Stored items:
- - - - - - -

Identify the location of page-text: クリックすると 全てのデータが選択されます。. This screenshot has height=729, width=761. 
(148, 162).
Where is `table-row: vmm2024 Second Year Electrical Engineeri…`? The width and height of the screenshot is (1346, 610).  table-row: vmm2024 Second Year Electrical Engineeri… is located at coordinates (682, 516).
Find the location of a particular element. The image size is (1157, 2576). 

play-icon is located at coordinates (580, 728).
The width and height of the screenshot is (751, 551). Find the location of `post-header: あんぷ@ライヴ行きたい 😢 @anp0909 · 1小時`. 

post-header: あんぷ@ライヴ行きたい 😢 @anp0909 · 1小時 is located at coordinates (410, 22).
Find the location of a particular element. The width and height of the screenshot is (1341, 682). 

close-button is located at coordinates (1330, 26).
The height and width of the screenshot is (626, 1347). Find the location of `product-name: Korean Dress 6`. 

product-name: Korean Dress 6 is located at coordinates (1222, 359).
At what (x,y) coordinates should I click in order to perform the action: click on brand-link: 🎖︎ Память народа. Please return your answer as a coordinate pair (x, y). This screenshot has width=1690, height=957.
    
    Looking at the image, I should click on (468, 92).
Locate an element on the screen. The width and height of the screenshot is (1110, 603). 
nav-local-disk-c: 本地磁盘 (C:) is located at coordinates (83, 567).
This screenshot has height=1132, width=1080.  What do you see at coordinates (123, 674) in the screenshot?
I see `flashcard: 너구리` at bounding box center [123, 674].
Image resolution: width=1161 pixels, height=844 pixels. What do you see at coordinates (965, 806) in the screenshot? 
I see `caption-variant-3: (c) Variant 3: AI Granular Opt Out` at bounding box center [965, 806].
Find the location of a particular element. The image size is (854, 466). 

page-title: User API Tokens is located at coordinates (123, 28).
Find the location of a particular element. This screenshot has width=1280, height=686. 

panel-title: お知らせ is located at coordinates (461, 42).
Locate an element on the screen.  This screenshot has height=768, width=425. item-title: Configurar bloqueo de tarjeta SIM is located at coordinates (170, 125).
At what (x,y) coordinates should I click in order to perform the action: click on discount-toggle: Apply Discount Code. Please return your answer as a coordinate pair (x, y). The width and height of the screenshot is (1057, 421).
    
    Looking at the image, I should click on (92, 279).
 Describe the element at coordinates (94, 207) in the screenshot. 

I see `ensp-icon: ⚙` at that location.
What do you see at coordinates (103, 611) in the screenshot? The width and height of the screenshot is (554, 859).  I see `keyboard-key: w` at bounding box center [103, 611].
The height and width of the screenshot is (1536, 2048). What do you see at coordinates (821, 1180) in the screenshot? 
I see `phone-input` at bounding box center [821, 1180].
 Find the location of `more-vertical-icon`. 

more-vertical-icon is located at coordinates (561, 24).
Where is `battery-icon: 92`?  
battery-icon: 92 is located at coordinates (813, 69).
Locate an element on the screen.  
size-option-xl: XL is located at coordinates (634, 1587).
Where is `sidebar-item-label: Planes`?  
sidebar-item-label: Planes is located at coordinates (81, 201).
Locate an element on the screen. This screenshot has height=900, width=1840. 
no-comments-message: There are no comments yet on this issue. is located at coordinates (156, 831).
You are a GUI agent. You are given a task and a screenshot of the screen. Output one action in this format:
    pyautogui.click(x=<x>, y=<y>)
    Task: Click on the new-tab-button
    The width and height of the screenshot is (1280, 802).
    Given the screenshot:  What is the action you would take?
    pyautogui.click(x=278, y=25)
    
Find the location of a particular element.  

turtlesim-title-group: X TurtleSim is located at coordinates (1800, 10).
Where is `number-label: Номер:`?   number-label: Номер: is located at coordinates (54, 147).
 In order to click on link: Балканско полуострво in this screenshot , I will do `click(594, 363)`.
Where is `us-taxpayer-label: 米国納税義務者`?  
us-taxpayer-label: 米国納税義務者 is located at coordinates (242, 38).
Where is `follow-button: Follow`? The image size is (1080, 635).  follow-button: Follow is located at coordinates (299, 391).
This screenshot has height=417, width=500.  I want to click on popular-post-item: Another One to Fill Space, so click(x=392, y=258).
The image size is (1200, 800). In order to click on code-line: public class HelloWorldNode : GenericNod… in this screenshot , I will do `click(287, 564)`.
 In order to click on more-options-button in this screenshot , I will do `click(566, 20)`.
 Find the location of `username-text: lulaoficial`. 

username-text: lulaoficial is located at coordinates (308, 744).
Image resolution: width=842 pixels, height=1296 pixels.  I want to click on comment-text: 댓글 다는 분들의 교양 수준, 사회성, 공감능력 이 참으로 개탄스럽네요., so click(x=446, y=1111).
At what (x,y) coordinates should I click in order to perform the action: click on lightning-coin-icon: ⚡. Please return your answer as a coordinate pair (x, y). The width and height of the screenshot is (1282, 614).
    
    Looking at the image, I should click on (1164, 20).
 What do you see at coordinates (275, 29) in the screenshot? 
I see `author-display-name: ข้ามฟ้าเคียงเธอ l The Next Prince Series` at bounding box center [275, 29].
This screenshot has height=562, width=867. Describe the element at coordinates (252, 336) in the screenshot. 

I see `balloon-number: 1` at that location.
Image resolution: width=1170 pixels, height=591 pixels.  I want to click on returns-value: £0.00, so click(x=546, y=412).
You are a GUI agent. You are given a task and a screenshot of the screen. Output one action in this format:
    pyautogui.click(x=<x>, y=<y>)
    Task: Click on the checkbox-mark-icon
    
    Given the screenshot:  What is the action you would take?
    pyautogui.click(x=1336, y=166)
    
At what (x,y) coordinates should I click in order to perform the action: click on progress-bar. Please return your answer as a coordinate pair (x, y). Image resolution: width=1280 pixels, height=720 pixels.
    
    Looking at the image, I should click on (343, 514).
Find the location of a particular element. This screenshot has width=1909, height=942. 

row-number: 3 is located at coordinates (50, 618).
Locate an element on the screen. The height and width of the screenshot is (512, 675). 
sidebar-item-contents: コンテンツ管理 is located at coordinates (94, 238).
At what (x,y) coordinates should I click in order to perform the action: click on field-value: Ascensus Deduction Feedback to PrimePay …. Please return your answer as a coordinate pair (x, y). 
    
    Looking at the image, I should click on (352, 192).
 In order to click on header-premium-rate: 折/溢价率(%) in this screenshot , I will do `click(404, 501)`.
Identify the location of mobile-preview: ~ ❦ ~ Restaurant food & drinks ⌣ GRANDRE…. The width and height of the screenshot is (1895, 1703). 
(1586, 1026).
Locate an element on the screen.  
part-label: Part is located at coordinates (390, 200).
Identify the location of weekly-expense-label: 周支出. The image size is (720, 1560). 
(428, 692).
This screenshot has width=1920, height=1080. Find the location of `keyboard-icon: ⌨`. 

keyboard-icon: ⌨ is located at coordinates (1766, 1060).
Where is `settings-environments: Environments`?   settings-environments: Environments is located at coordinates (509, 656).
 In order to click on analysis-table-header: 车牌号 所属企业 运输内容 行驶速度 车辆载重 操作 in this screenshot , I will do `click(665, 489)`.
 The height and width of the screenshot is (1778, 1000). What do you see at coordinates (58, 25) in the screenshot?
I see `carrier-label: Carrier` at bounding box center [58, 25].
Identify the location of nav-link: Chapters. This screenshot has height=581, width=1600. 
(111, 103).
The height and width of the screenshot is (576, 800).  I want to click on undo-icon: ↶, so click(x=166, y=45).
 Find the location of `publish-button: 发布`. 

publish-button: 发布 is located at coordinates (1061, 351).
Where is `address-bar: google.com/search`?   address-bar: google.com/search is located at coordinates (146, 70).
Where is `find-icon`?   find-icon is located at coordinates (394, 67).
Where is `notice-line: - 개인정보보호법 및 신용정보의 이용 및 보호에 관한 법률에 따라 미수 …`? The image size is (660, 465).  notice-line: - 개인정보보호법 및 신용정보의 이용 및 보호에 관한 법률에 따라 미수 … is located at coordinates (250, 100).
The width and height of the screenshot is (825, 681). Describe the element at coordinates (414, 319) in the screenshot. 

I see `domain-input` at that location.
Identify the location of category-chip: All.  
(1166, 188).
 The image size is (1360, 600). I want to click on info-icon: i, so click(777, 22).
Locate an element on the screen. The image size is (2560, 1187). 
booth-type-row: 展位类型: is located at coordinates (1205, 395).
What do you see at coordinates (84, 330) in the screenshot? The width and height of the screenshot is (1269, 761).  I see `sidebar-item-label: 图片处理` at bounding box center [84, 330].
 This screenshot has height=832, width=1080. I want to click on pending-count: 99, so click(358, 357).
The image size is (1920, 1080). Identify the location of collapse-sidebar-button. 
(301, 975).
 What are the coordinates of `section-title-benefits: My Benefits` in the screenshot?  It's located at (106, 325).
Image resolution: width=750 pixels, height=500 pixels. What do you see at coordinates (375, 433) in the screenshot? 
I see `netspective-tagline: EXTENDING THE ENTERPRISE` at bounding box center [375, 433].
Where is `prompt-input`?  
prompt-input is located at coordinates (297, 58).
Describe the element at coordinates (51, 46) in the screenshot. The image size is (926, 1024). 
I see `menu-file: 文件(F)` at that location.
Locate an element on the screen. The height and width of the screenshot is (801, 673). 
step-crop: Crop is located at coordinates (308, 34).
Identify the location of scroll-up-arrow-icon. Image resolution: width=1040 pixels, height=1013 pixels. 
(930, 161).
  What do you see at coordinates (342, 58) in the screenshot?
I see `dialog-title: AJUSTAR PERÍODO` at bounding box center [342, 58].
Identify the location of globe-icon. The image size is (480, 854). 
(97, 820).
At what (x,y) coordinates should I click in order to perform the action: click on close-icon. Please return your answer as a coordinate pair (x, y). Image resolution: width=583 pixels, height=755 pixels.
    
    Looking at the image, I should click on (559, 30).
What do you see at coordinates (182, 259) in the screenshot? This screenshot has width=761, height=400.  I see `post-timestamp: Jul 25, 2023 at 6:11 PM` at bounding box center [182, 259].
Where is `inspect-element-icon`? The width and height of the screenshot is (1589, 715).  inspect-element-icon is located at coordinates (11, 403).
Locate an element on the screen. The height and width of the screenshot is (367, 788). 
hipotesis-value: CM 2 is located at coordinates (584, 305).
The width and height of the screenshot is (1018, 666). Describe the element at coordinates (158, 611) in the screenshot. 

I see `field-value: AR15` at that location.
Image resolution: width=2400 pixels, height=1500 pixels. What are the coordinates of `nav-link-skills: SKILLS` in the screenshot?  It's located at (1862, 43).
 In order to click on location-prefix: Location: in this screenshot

- - - - - - -

**Exercise objective**:
Show each line of the material above that contains the string "more".

**Output**:
 Find the location of `more-vertical-icon`. 
more-vertical-icon is located at coordinates (561, 24).
 In order to click on more-options-button in this screenshot , I will do `click(566, 20)`.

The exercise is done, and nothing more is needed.